For the reasons herein stated, the first paragraph of the judgment below is amended and revised to read:
"1. That at the time of the commencement of this action title to the parcel of real property situated in the City of Los Banos, County of Merced, State of California, being described as:
Lot 20 Block 72 according to the Map of the Town of Los Banos
was vested in the Mountain Brow Lodge No. 82, Independent Order of Odd Fellows, subject to the condition that said property is restricted for the use and benefit of the second party only; and in the event the same fails to be used by the second party the same is to revert to the first parties herein, their successors, heirs or assigns."
As so modified the judgment is affirmed. Respondents to recover their costs on appeal.
DISSENT: STONE, J. I dissent. I believe the entire habendum clause which purports to restrict the fee simple conveyed is invalid as a restraint upon alienation within the ambit of Civil Code, section 711. It reads: "Said property is restricted for the use and benefit of the second party, only; and in the event the same fails to be used by the second party or in the event of sale or transfer by the second party of all or any part of said lot the same is to revert to the first parties herein, their successors, heirs or assigns."
If the words "sale or transfer," which the majority find to be a restraint upon alienation, are expunged, still the property cannot be sold or transferred by the grantee because the property may be used by only the I.O.O.F. Lodge No. 82, upon pain of reverter. This use restriction prevents the grantee from conveying the property just as effectively as the condition against "sale or transfer . . . of all or any part of said lot."
Certainly, if we are to have realism in the law, the effect of language must be judged according to what it does. When two different terms generate the same ultimate legal result, they should be treated alike in relation to that result.
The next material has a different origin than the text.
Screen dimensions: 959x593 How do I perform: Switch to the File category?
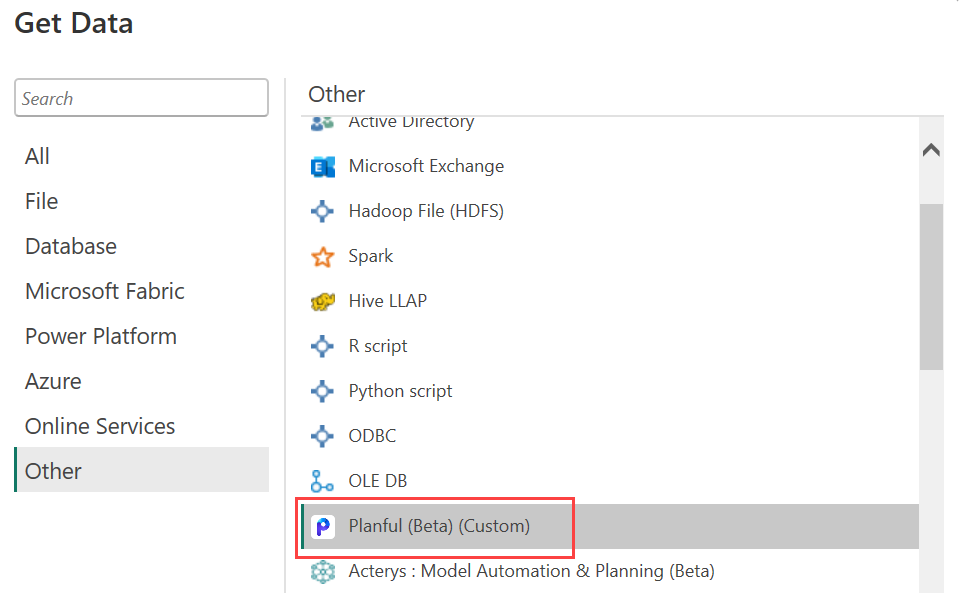pyautogui.click(x=42, y=202)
Section 711 of the Civil Code expresses an ancient policy of English common law. The wisdom of this proscription as applied to situations of this kind is manifest when we note that a number of fraternal, political and similar organizations of a century ago have disappeared, and others have ceased to function in individual communities. Should an organization holding property under a deed similar to the one before us be disbanded one hundred years or so after the conveyance is made, the result may well be a title fragmented into the interests of heirs of the grantors numbering in the hundreds and scattered to the four corners of the earth.
In any event, it seems to me that quite aside from section 782, the entire habendum clause is repugnant to the grant in fee simple that precedes it. I would hold the property free from restrictions, and reverse the judgment.